There is no fixed relationship.

Did you ment I can do an scb_vecalloc this way:

I mean nothing. As I have said, I have never done NetBSD kernel work; I
don't know how it works. I can, however, talk about how the hardware
works and how VMS does things. But remember that it's been several years
since I last did any VAX/VMS kernel work; I'm all about Alpha and
Itanium these days.

scb_vecalloc(0x2c0, (void (*)(void *)) scnintr, sc,
                       SCB_ISTACK, &sc->sc_intrcnt);

Beats me. Looks reasonable based on what you present below. I'm not
a NetBSD kernel person.

scb_vecalloc(int vecno, void (*func)(void *), void *arg,
       int stack, struct evcnt *ev)
       struct ivec_dsp *dsp = &scb_vec[vecno / 4];

Somewhere, there is a small piece of assembly code. This code is the
*real* interrupt service routine; it does the following:

- Saves some registers.
- Calls your device driver's interrupt routine
- Restores the registers it saved.
- Returns from interrupt.

This piece of code tells me that there is an array of these primitive
interrupt handlers named scb_vec.

       dsp->hoppaddr = func;
       dsp->pushlarg = arg;

These statements fill in the arguments to the assembly instructions in
the primitive interrupt service routines so that they call your
interrupt service routine, passing the argument you specify.

       dsp->ev = ev;

Alright, the primitive interrupt service routine apparently also increments a counter. This fills in the argument of the assembly instruction that gives the address of the counter.

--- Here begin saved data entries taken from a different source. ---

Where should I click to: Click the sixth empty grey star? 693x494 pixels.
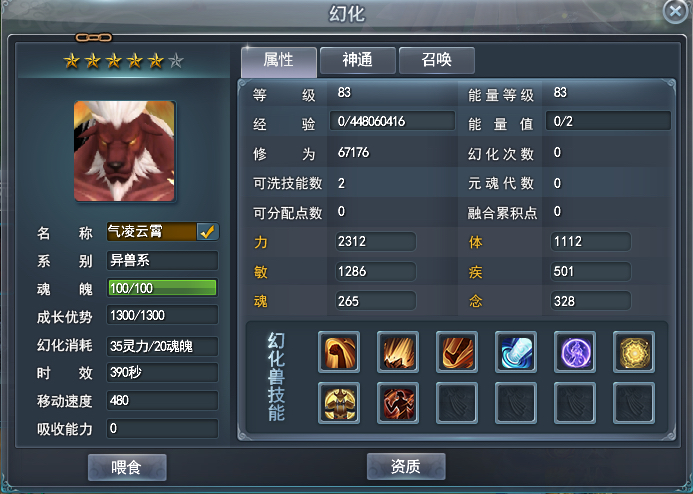pos(176,61)
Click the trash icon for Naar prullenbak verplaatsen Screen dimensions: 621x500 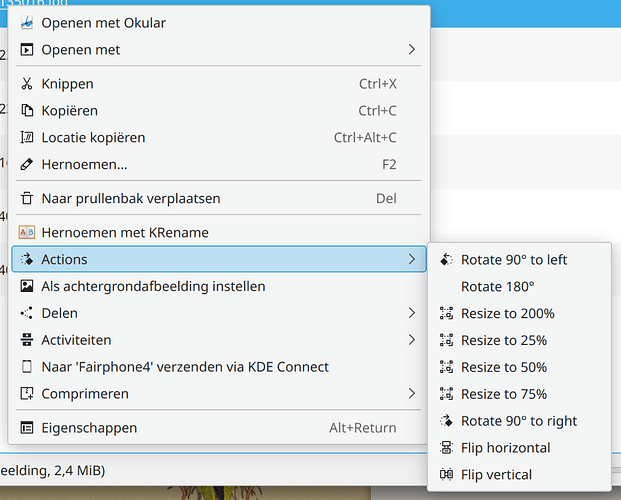pos(27,198)
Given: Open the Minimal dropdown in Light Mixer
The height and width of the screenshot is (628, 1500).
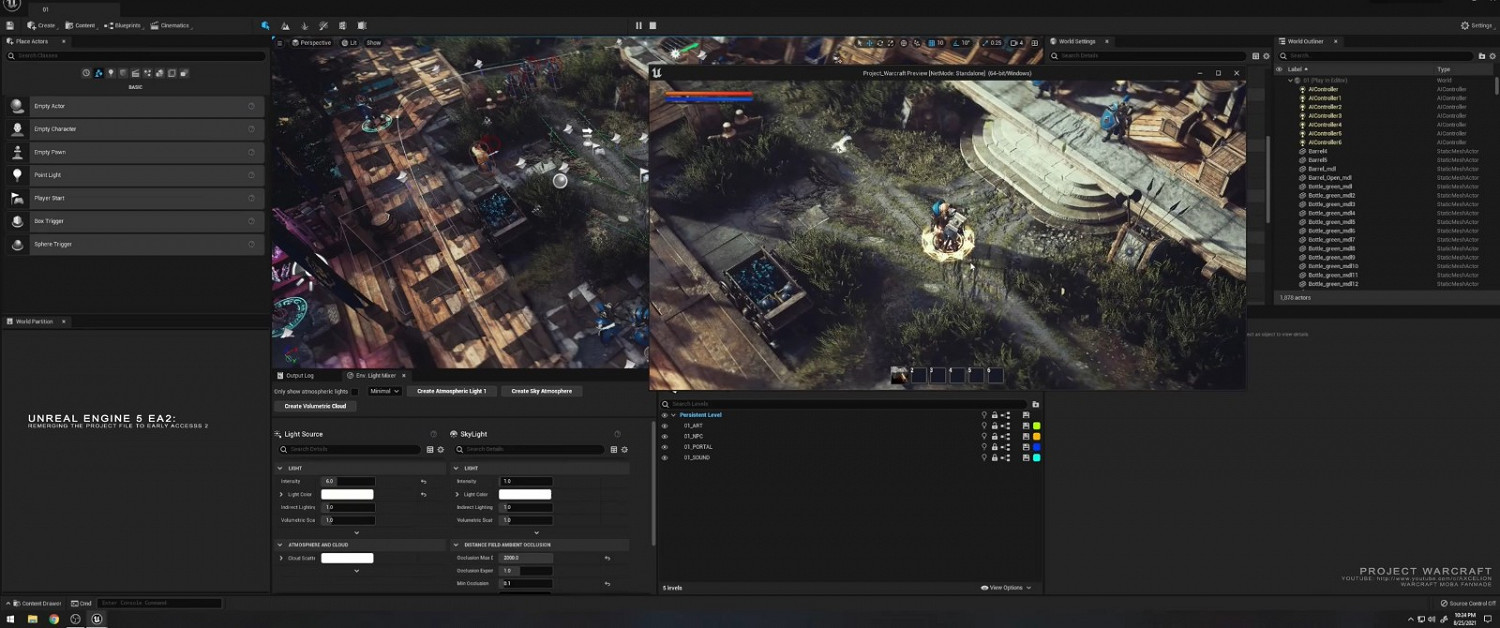Looking at the screenshot, I should click(384, 391).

       ((intptr_t *) scb)[vecno/4] = (intptr_t)(dsp) | stack;

This puts the address of the primitive interrupt service routine into
the actual vector table; the | stack includes bits that tell the
processor which stack to use (the primitive interrupt service routine
must be aligned so that there are a couple of bits in the address that
are always zero; these are used to specify the stack).

..that would allocate an vector entry at offset 0x2c0 in that table... and
the CPU is reading this vector when its IRQ0 is triggered?

Kind of. The CPU is reading this vector because the console placed it on
the bus when it completed the IACK. Another device at the same IPL could
put a different vector on the bus.

But since there are more vectors at that IPL14 how distinguishes the cpu
which vector to use?

When a device asserts IRQ0, the processor:

- Raises IPL to 14.
- Issues an IACK transaction on the bus.

The devices attached to IRQ0 see the IACK and decide which of them is
the highest priority. Usually, there is a daisy chain so that the device
closest to the processor has priority (for IPL15, the daisy chain goes
through the SGEC before it gets off the rtVAX 300; the SGEC is the
highest priority IPL15 device because it is closest to the CPU).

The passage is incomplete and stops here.